Frame video: Le paradoxe du temps 2016
La questione introdotta, approfondita ma lasciata “aperta” da Gilles Deleuze nella “Logica del Senso”, sfonda l’abisso del Khronos (unità di tempo, luogo e azione) della triade artistotelica, verso una complessa-semplice meta-realtà degli Stoici che smembrano la linea del tempo, così come noi la conosciamo (passato-presente- futuro) aprendoci le porte dell’Aiôn, dove passato e futuro nella loro attrazione sgambettano l’azione, facendo del presente un punto immaginario destinato al passato.
La decostruzione dell’azione in un Hic et Nunc, può stabilire un breve filo incoerente sulla quale tentare di restare in equilibrio nel luogo quotidiano ma destinati a rientrare nell’Aiôn in quel non-luogo frutto del ribaltamento della quotidianità qualora l’Hic et Nunc decidesse di interrompere la sua corsa.
Una decostruzione sinestetica, una dilatazione del “tempo”, un’ IO fortemente strutturato, potrebbe recuperare spazio tra il passato e il futuro per una trasfusione del germe chiamato “presente” e potremmo pensare di “essere” in salvo di fronte al caos della società-Khronos, che corre verso l’auto- sgretolamento. Solo il mutamento del “virus” organico, così come la clorofilla è linfa vitale, la fotosintesi clorofilliana e il processo attraverso il quale “Organico è vita” attraversando ogni mutamento, vive e si converte nel non-luogo in un atto performativo in un Hic et Nunc.
Lo sdoppiamento dell’ IO come altro da sé, in un’ambiente non riconosciuto, totalmente ‘Unheimlich’, sgretola ciò in cui abbiamo creduto sin dalla nascita, ovvero che tutto si stabilisce secondo un tempo prestabilito, in uno spazio specifico, con un soggeto strutturato.

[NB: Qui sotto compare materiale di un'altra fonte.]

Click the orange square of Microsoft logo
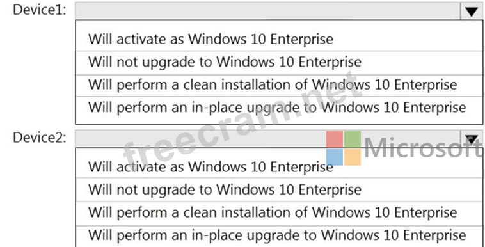point(353,157)
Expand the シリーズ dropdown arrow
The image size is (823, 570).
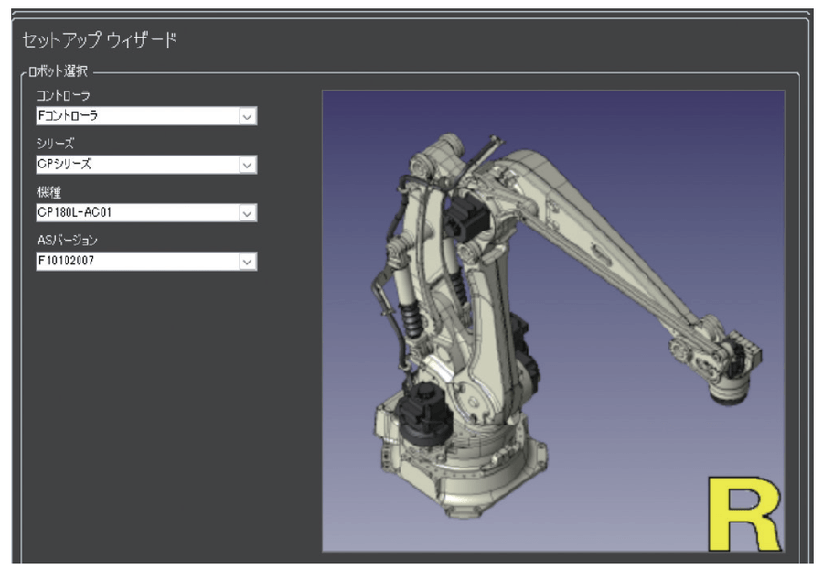coord(246,165)
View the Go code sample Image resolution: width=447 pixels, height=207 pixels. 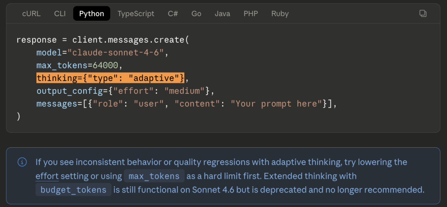click(196, 14)
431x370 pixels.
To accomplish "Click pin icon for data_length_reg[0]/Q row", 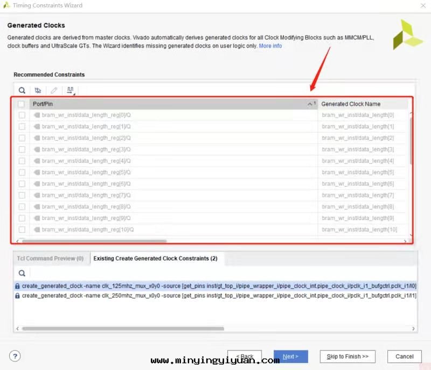I will (37, 115).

La triade artistotelica, ha scartato la tesi degli stoici, in cui il presente non sarà mai stabile in un azione, in quanto l’azione è pensata e poi agita, ma nel tempo non agisce, il tempo indicativo presente viene meno.
Per avere e vivere un ipotetico presente, dovremmo ripetere all’infinito la nostra azione, qualunque essa sia. Dovrebbe e!ssere un Hic et Nunc costante.
La logica di un paradosso del tempo, la semantica di una condizione di negazione di un presente non-presente, ma e!vento unico e vissuto, già passato.
Non vi è un Khronos (Triade artistotelica) ma viviamo in una situazione di tesi prettamente stoicista, ovvero in una costante temporalità dell’ Aiôn (Stoici).
Questo progetto di ricerca, è iniziato nel 2014 ed è tutt’oggi in corso.